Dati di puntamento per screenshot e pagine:
* * * *

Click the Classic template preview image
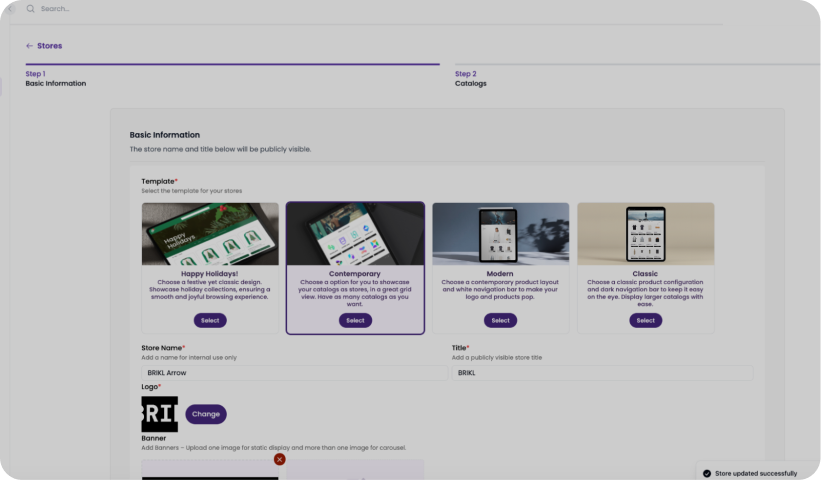tap(645, 234)
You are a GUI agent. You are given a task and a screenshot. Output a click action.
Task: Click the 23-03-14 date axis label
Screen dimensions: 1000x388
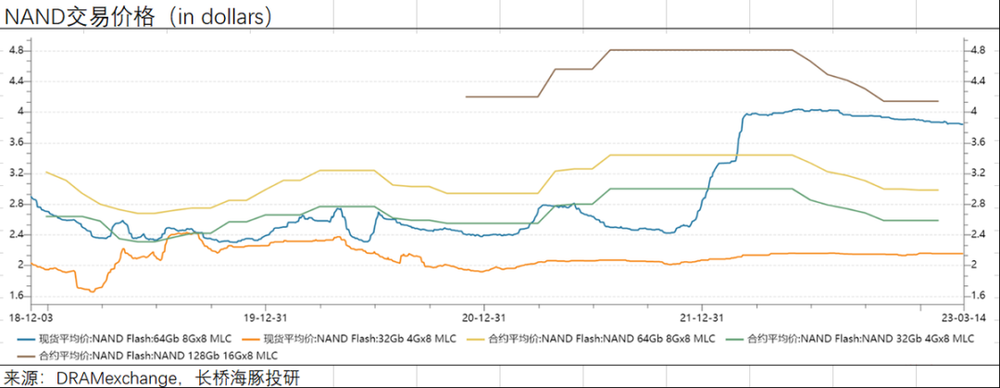pyautogui.click(x=965, y=317)
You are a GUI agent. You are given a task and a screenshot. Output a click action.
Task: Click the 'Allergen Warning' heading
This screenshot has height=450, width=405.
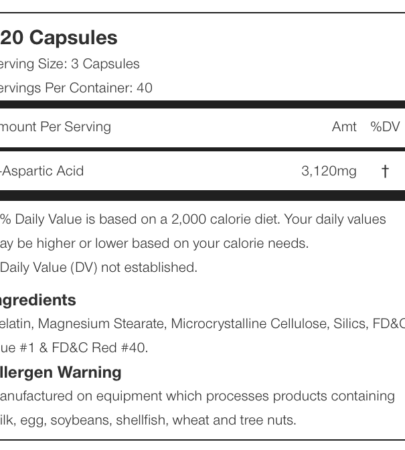(61, 372)
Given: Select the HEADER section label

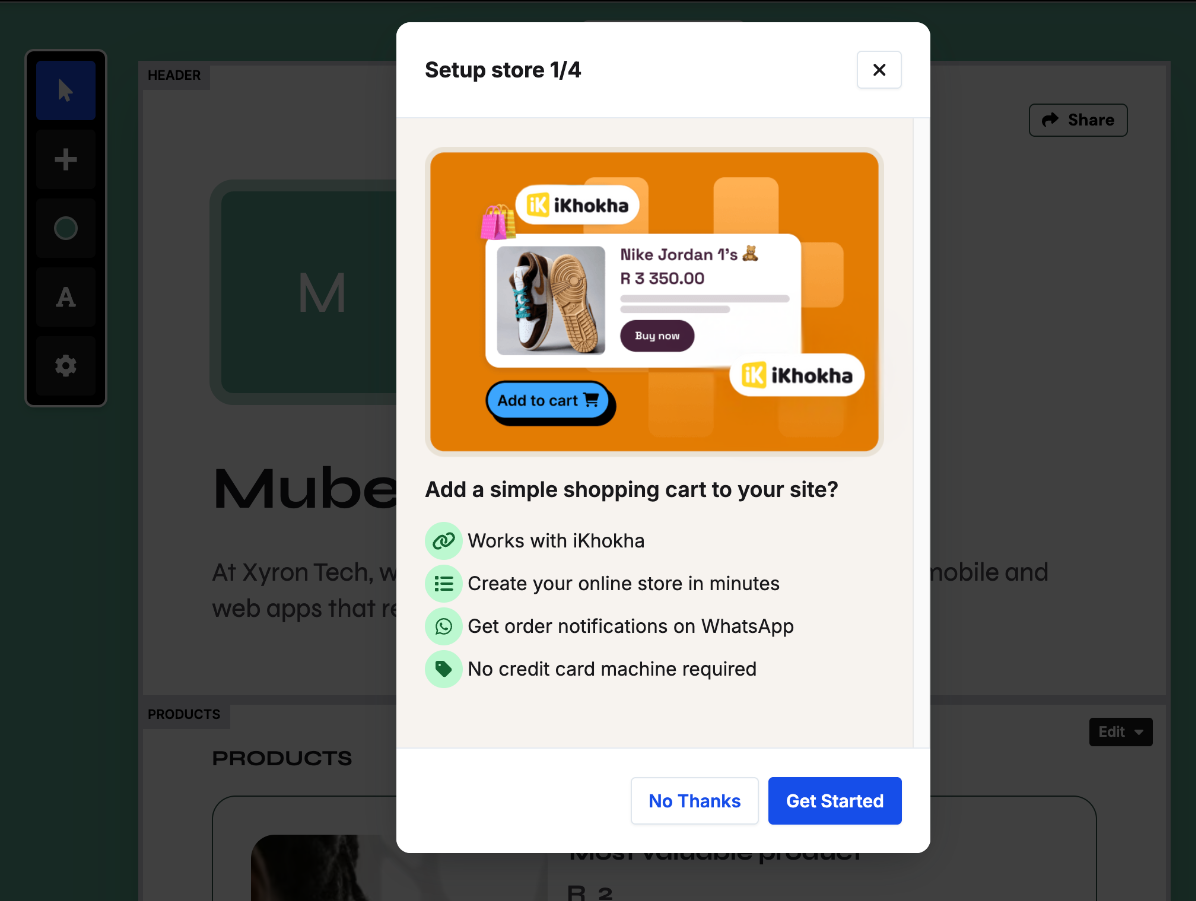Looking at the screenshot, I should 174,76.
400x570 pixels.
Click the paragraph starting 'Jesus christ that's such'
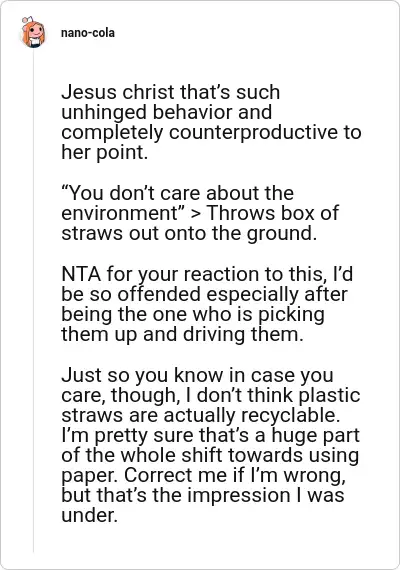pyautogui.click(x=211, y=122)
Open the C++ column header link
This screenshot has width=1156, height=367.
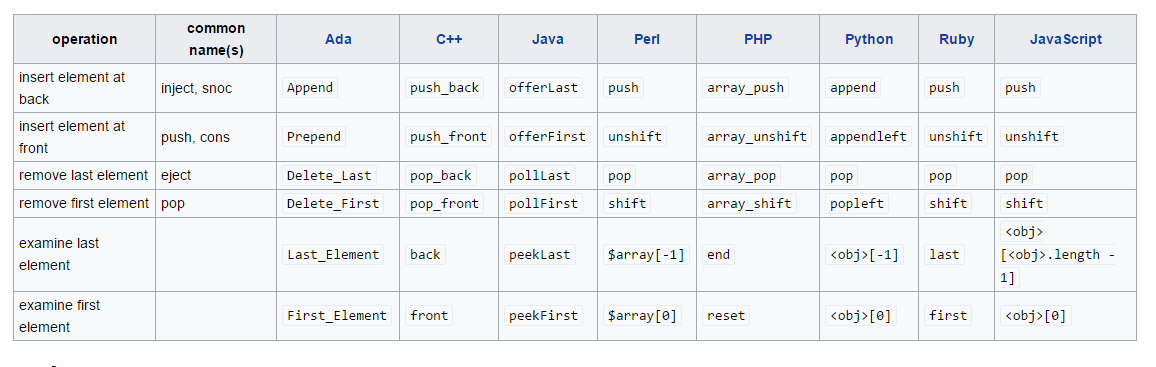tap(448, 39)
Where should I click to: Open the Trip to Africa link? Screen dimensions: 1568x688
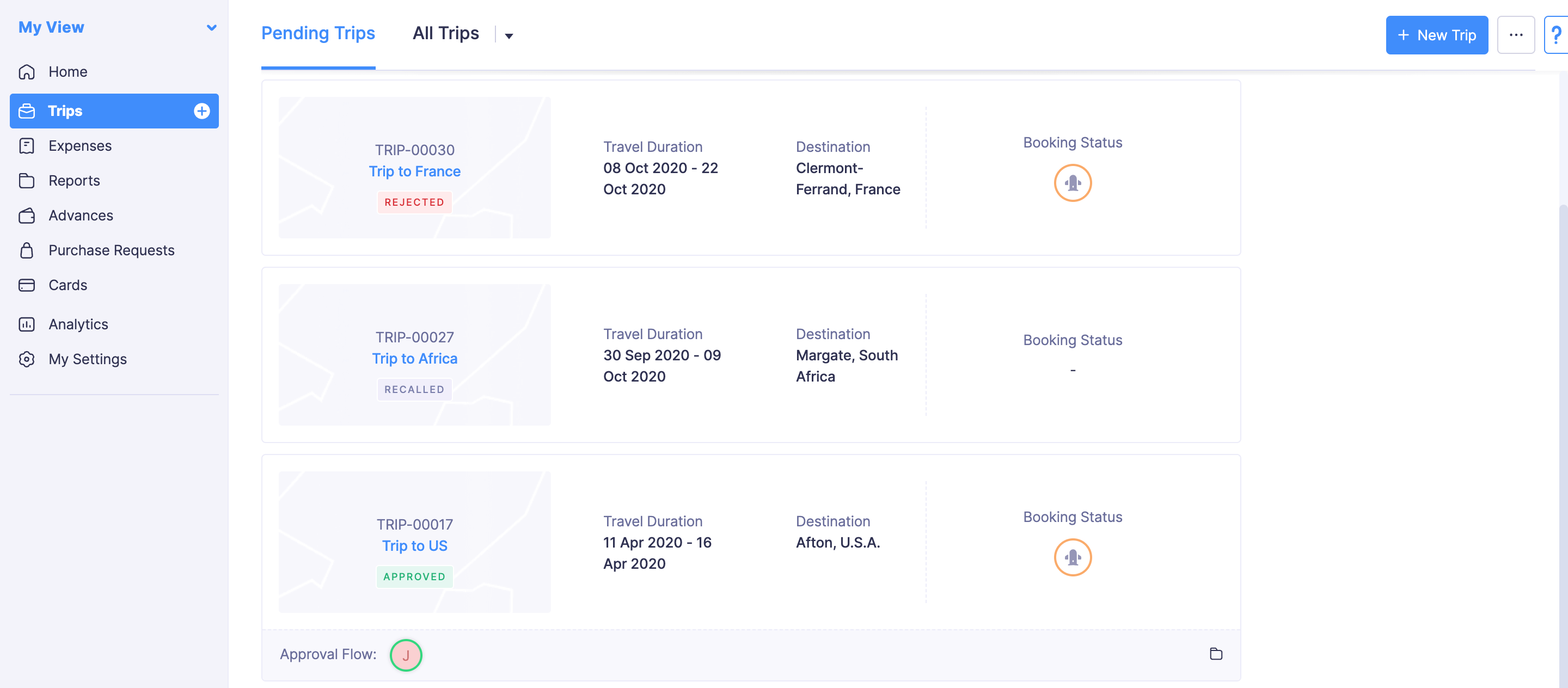tap(414, 358)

* * * *

> **OBIETTIVO DELL'ESERCIZIO**: Riscrivi tutto l'elenco qui sopra sostituendo "Screen dimensions" con "Screen size" e lasciando invariato tutto il resto. Togli le immagini dalla risposta.

> **RISULTATO DELL'ESERCIZIO**:
Click the Classic template preview image
tap(645, 234)
You are a GUI agent. You are given a task and a screenshot. Output a click action.
Task: Click the 23-03-14 date axis label
Screen size: 1000x388
pyautogui.click(x=965, y=317)
You are a GUI agent. You are given a task and a screenshot. Output a click action.
Task: Click the 'Allergen Warning' heading
This screenshot has height=450, width=405.
(61, 372)
Given: Select the HEADER section label

Looking at the screenshot, I should 174,76.
400x570 pixels.
Click the paragraph starting 'Jesus christ that's such'
pyautogui.click(x=211, y=122)
Open the C++ column header link
This screenshot has width=1156, height=367.
tap(448, 39)
Where should I click to: Open the Trip to Africa link? Screen size: 1568x688
tap(414, 358)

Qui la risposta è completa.